§ **Exercise**
Reproduce the lines below exactly, from the one containing "Screen dimensions: 478x317" through the one containing "Select Note from the timeline menu", both included. Leave out any pictures.

§ **Task input**
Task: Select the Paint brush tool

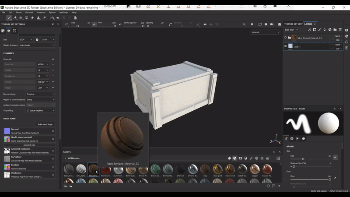Action: pyautogui.click(x=9, y=18)
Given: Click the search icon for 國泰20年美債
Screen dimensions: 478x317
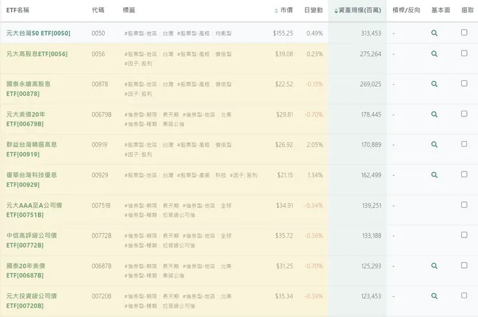Looking at the screenshot, I should pyautogui.click(x=434, y=266).
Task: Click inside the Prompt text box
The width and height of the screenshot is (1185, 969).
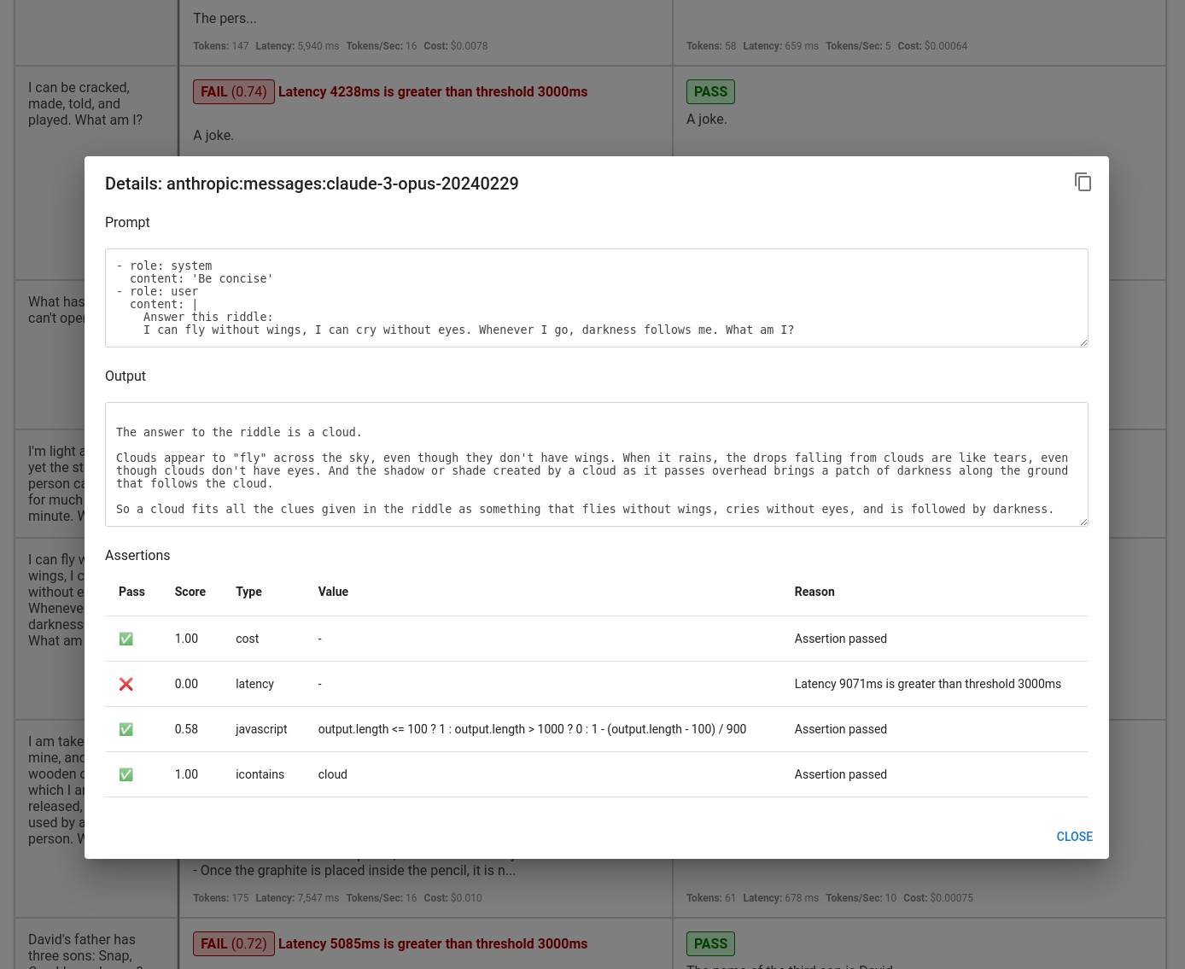Action: pyautogui.click(x=596, y=298)
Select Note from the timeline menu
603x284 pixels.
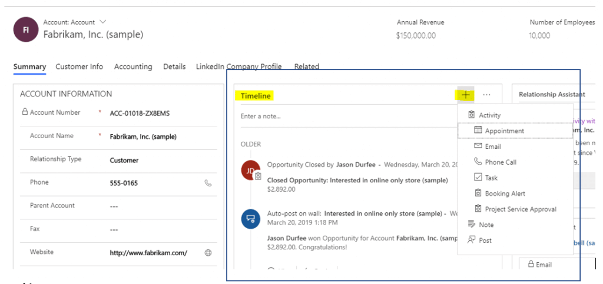pos(486,225)
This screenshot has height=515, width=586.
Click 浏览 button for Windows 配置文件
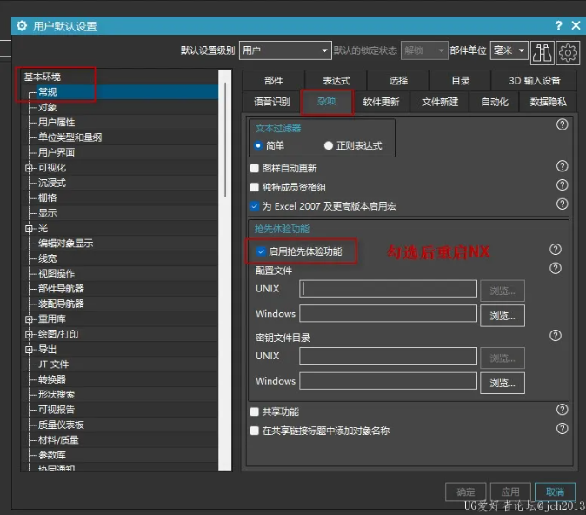pyautogui.click(x=503, y=315)
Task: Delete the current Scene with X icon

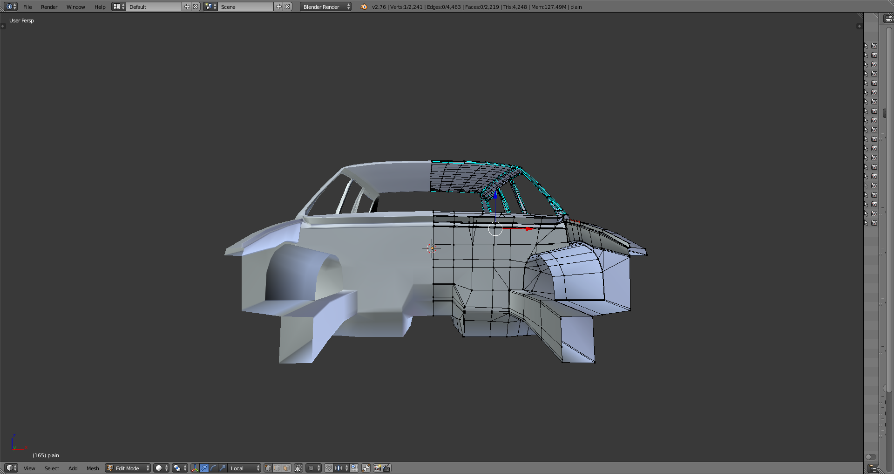Action: (x=288, y=7)
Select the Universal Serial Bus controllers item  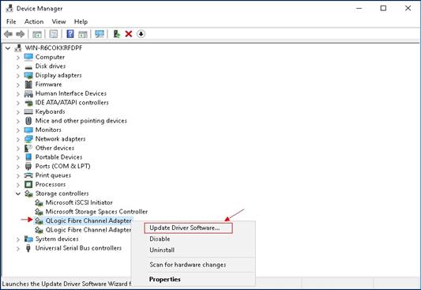78,248
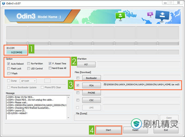Choose a file with the PHONE button

[x=91, y=93]
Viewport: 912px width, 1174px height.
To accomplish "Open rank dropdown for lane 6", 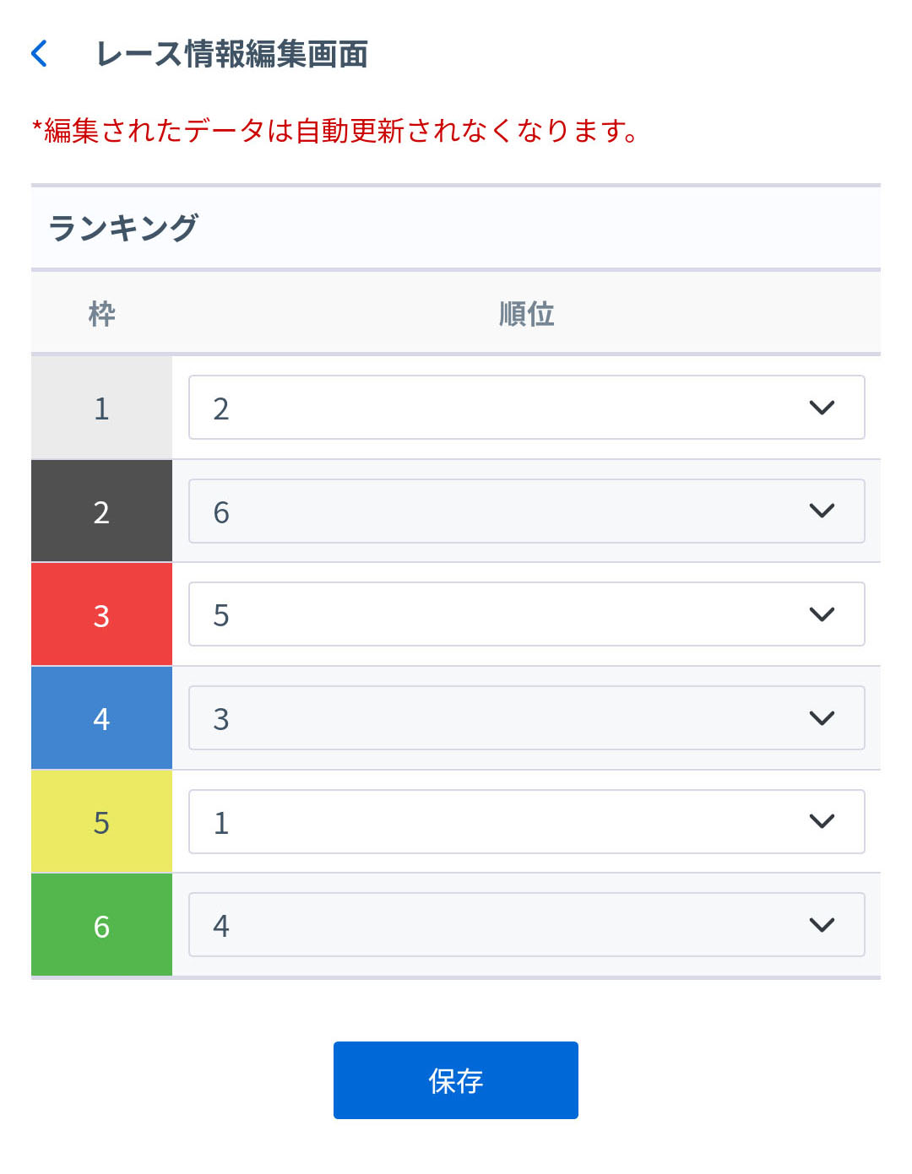I will (525, 925).
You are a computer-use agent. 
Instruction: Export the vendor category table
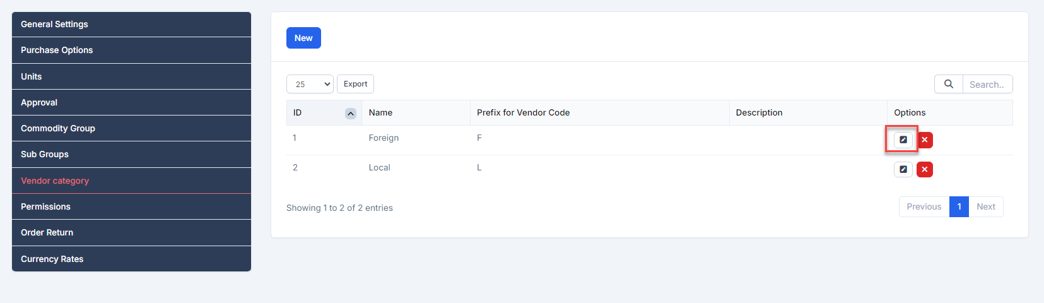click(355, 84)
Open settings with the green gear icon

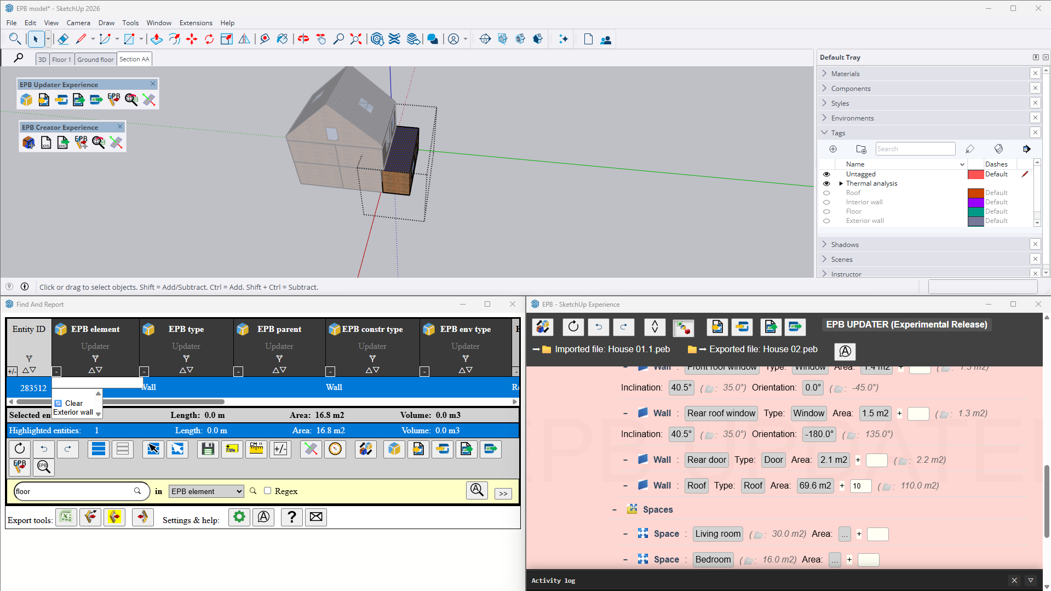coord(239,517)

§ **Written answer**
Screen dimensions: 478x317
Looking at the screenshot, I should pyautogui.click(x=434, y=266).
Task: Click inside the Prompt text box
The width and height of the screenshot is (1185, 969).
Action: pyautogui.click(x=596, y=298)
Select Note from the timeline menu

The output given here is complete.